In clinical practice, we often observe a discrepancy between the content of a patient’s statements and their affective expression. A patient may speak almost without emotion about significant losses, crisis experiences, or even suicidal thoughts, while expressing marked affective tension when describing everyday events that seem insignificant at first glance. In other cases, the patient limits themselves to a brief phrase or a dry factual statement, without elaboration, while closely monitoring the therapist’s reaction.
In such situations, the verbal content alone is not always the primary carrier of clinically meaningful information. Equally important are the manner of expression, the affective tone, and the relational context in which these words are addressed to the therapist. This is precisely the starting point of Transference-Focused Psychotherapy (TFP), which views the patient’s initial statements not only as descriptions of external events, but as expressions of activated internal object relations unfolding within the therapeutic interaction itself.
TFP is a principle-driven treatment, based on the concept that the patient’s dominant internal object relations will unfold in an appropriately defined treatment setting. In contrast to treatments that describe the therapist’s agenda for each session, in TFP the therapist is silent at the beginning of the session and waits for the patient to start with what is on his or her mind. The initial treatment contract includes the instruction for the patient to talk about current problems and preoccupations and, if none are pressing, to say whatever comes to mind.

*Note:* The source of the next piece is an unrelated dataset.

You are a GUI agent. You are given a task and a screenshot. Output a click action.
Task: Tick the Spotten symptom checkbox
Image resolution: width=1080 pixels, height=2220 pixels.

Once this instruction, which defines the reality of the treatment relationship, has been given, the therapist assesses the extent to which the patient carries it out. Patients will follow the instruction to varying degrees; any deviation from this basic rule of therapy can be explored in terms of transference analysis— understanding the patient’s experience of himself or herself in relation to the therapist that is motivating the deviation (e.g., expecting that the therapist will be sharply critical of anything the patient says or waiting for the therapist to dispense magic).
In a certain sense, then, the patient sets the agenda. However, although the initiation of the session and the content of the session are introduced by the patient, the therapist then begins to address resistance, if present, and to focus on the most central theme(s) that have emerged as affectively dominant. The therapist’s chosen theme(s) may or may not be what the patient is directly discussing because often the most important information is communicated through nonverbal channels, especially at the beginning of treatment.
For example, a patient may be talking at length about a problem at work, but rather than comment on the content of the patient’s discourse, the therapist might say, “I hear what you are saying, but you seem to be talking about the work issue in a monotonous way without a great deal of affect. On the other hand, there seems to be a lot of feeling in the intense way you are looking at me, as though you are scrutinizing me for any hint of how I may be reacting to what you are saying. It might be helpful to think about that.”
Although the general rule is that the therapist should not initiate the first topic, he or she may have an idea of things that must be discussed in the course of the session according to affective dominance and urgent priorities.
For example, if a patient left a message between sessions suggesting that she was unable to control herself and needed to go to the ER, or if the patient ended the prior session with a statement about something that, if left unexamined, would threaten the continuation of the therapy.
Even under these circumstances the therapist waits to see what material the patient will introduce at the beginning of the session.
If a patient begins the session with no mention of the important material she had previously introduced and left unresolved, the therapist should seek clarification and confront the patient about the meaning of her behavior: “Last time, just as you were leaving, you mentioned that you had lost your job and didn’t know how you were going to be able to continue to pay for therapy. Today, you’ve begun the session with no reference to that. This affects whether we can continue to work together, so I’d like to hear more about it. I’m also curious about the fact that you introduced this and yet are continuing as if nothing happened, and about what that means.”
Another reason to let the patient speak first even when the therapist intends to bring up material is because the patient may have a more urgent issue to present. Even though we follow the customary practice in psychodynamic therapy of letting the patient speak first, many psychodynamic therapists are surprised to see both 1) how quickly the TFP therapist may begin to intervene in the session and 2) how much the TFP therapist contributes to the dialogue.
The reason for participating more actively than is usual for psychodynamic therapists treating nonborderline patients is that in the early phase of treatment of borderline patients, the most important material is not as much what the patient says as the discrepancies between the channels of communication; splitting keeps the various aspects of the patient’s personality apart. The therapist’s effort is to link what is being communicated verbally with parts of the personality that are being communicated through the other channels.
In addition, patients often tend to discuss relatively trivial material because the more important material can be very disturbing. A principal task of the therapist in the early and middle phases of treatment is to refocus discussion on the most important issues.